* _Problem description_:
Rewrite everything from the line containing "At what coordinates" down to the line containing "pos(204,123)", swapping "coordinates" for "screen position" and keeping the rest unchanged. Return only those lines, and leave the pictures out.

* _Data excerpts_:
--- START ---

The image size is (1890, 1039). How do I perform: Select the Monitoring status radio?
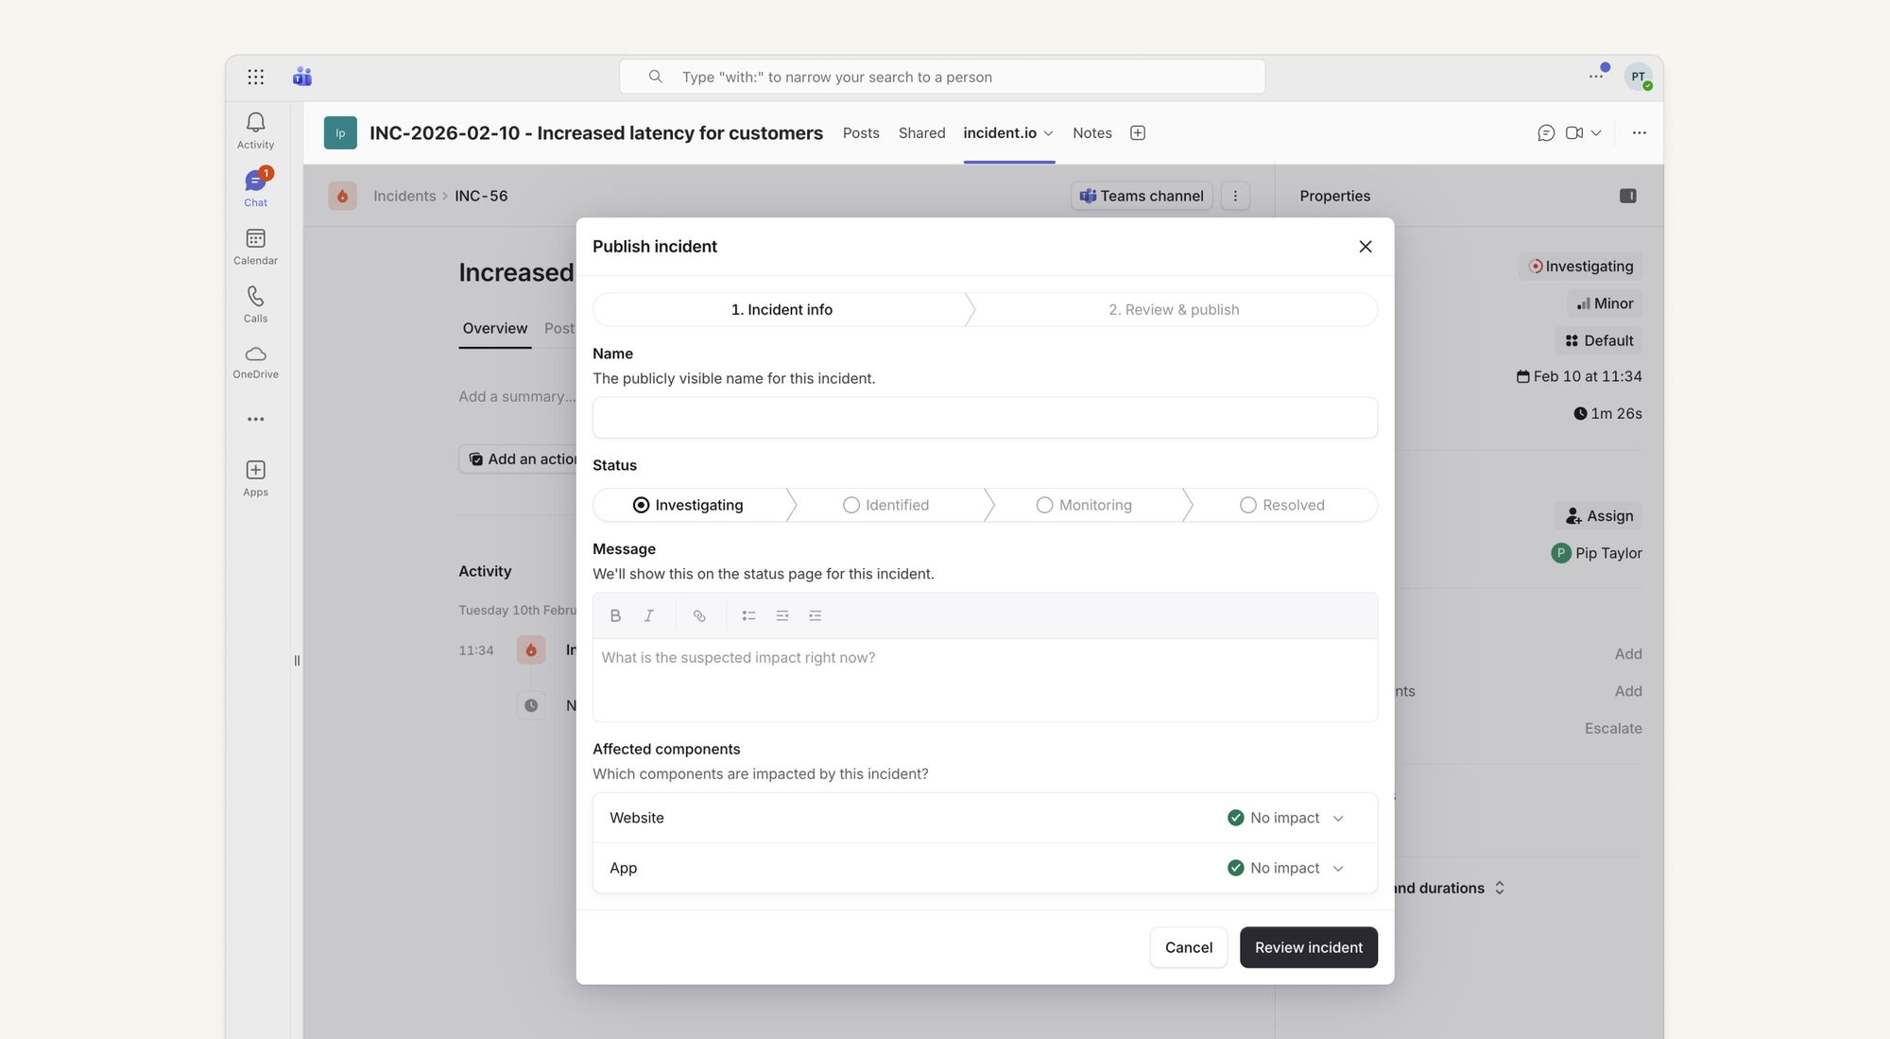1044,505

--- END ---
--- START ---

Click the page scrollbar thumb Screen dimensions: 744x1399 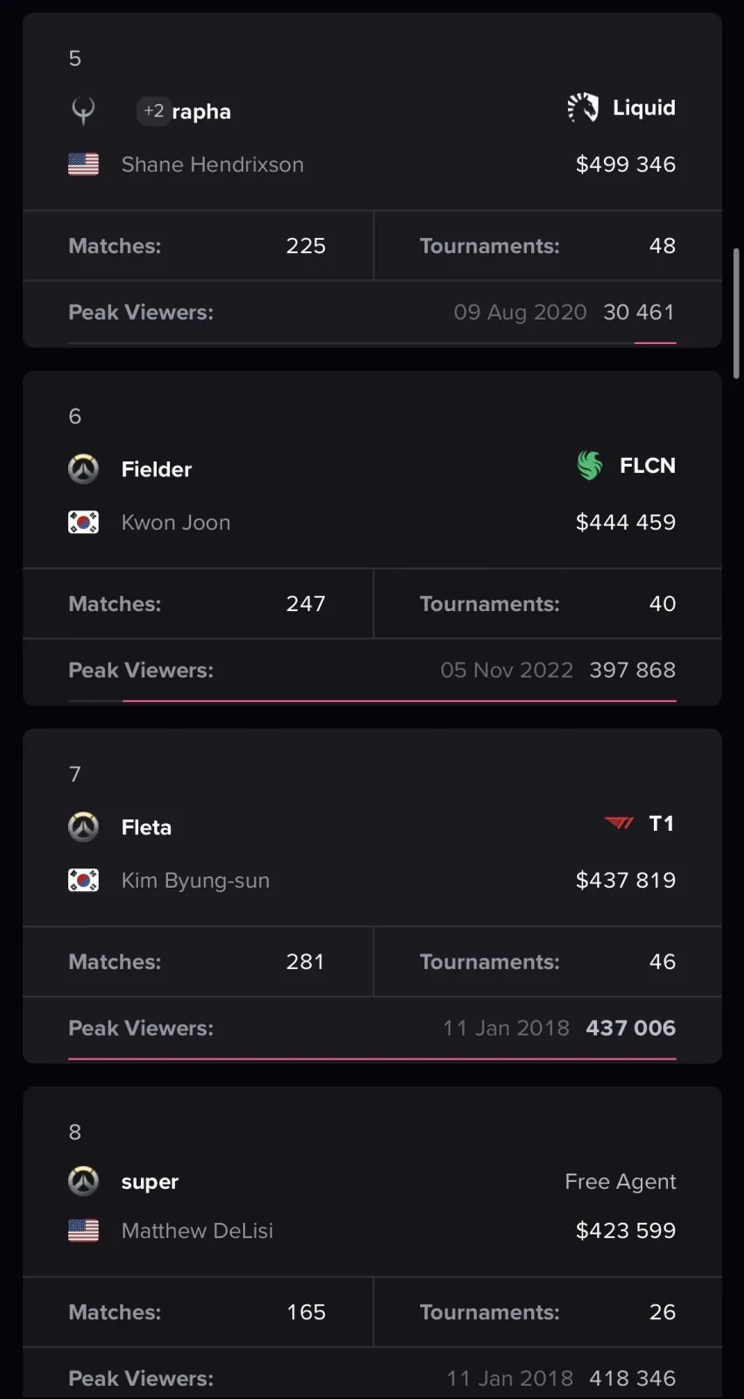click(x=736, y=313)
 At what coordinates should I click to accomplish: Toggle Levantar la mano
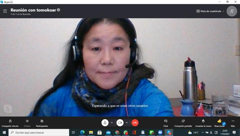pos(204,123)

--- END ---

* _Finished task_:
 At what screen position should I click to accomplish: Toggle Levantar la mano
pos(204,123)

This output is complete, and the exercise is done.